You will soon discover that Afrikaans is a language which is very direct, in the sense that the words and expressions immediately conjure up images of what is meant by a particular utterance. Take, for example, the following idiom: Die bobbejaan agter die bult gaan haal . You can literally see that someone is going out of their way to find trouble (a problem). Another very descriptive example, is when someone is described as loskop. It means ‘loose head’ in literal terms and describes someone whose behaviour is odd or forgetful. When someone doesn’t listen or pay attention, it is said: Dis by die een oor in en by die ander oor uit.
Hearing and using these expressions will help boost your vocabulary, as you will learning the individual words that make up each expression. By consulting your (Afrikaans-English dictionary) tweetalige woordeboek, you will discover, for instance, that bobbejaan means baboon.
The Internet is also a great resource nowadays, as you will find various sites which can assist you to translate from English to Afrikaans and vice versa. These, of course, will obviate the many errors that are committed when one attempts to translate directly as the word order does not necessarily remain the same. As jy sukkel, Google dit!
Use Technology to Help You
As stated above, there are plentiful resources available online. You can even learn as you’re travelling to or from work, college or varsity. There is a wonderful array of activities that you can engage in on the Internet. Plug into a website and listen to an Afrikaans podcast or the Afrikaans news on your phone.
Alternately, complete an Afrikaans crossword puzzle (blokkiesraaisel), using your phone to check for answers online. Or, initiate a brief search which will reveal Afrikaans games, language and vocabulary quizzes, common phrases quizzes and even world trivia. In the mix, you will also come across quizzes for beginners or just fun one. The options are endless.

What is being asked
Resume the piece on learning Afrikaans, starting right after its last sentence. The material that comes next has no connection to the piece on learning Afrikaans.

Data provided
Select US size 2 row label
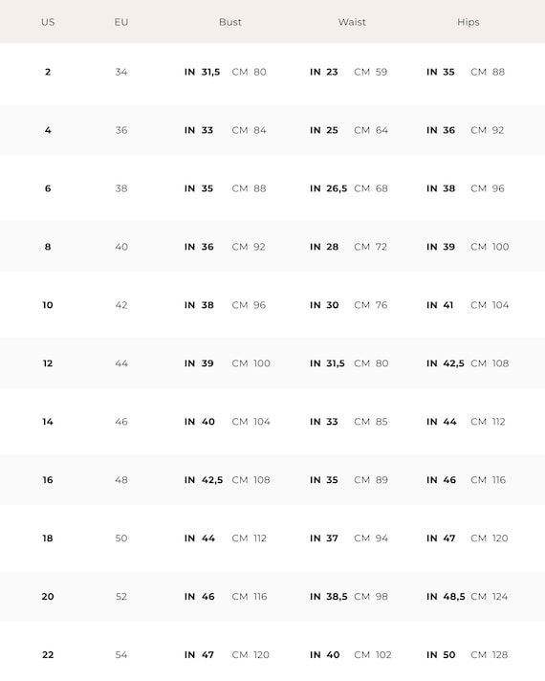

--

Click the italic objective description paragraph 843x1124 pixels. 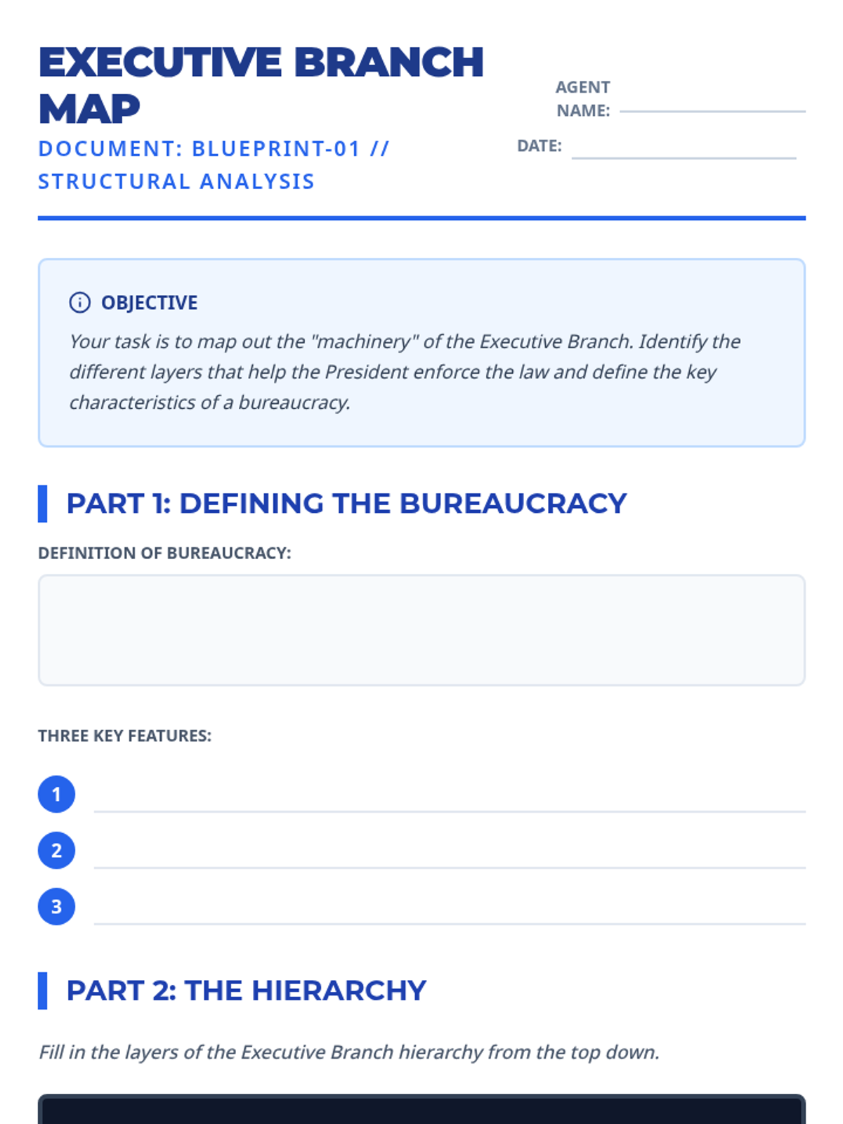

Result of this task
Your phone and Google are a great resource as you can simply either type in a sentence or speak it into your phone and have Google translate it for you. Amazing, don’t you think?
Rest and Sleep
The benefits of sleep and its impact on learning are often not fully appreciated. When the body comes to a state of rest, the mind has the opportunity to “file” away items of information in specific places, from where there can be retrieved when required. Once the busyness of the day has been set aside, the brain is free to create pathways along which the new information can be readily accessed. So, all in all, it is vitally important, if you are to benefit from your studying of Afrikaans, that you get sufficient rest, relaxation and sleep. A student, who enters an exam room well rested, will generally fare far better than a student who is stressed and lacking sleep. Here again there is a good reason to put down that phone!
Taking it easy, on a Sunday for example, can create the opportunity for you to watch some TV. Here, you can take in several episodes of an Afrikaans series, like Suidooster or Sewende Laan, which currently both air an omnibus with sub-titles every Sunday. A relaxing way to spend a Sunday afternoon … and learning, nogal!
Create an Afrikaans-Speaking Environment
A great way to expand and consolidate your vocabulary would be to make sticky notes and pin them up around the house. Print the words onto the notes and pin them onto walls, doors, next to or on your mirror and fridge. If you can, paste a picture of a baboon, object or person next to or below the note.
Sticky notes are an effective resource for improving your vocabulary. - Source: PixabaySince the eye takes in information visually for the brain to process, this will be a wonderful way to enhance your learning of Afrikaans and to build vocabulary. It will also cause you to learn Afrikaans words daily and help you to commit them to memory. You can even, where it’s safe to do so, add labels onto items of furniture or parts of the house, like deur (door), venster (window), rusbank (couch), foto (photo), skildery (painting), tafel (table) and stoel (chair). Now, it becomes important for you to incorporate these words in your everyday speech to expand your knowledge of Afrikaans exponentially!
Practise using Afrikaans whenever you can – on friends, your tutor and colleagues. This practice will bring your learning to life, because a language must be spoken to be learned. When you are alone, try saying new words or expressions aloud to hear if you are perfecting them. Check your pronunciation against language apps on your phone or online. You can also, if you really don’t mind the sound of your own voice, record yourself speaking on your cell-phone.
Talk to Afrikaans Native Speakers
Want to accelerate your learning of Afrikaans?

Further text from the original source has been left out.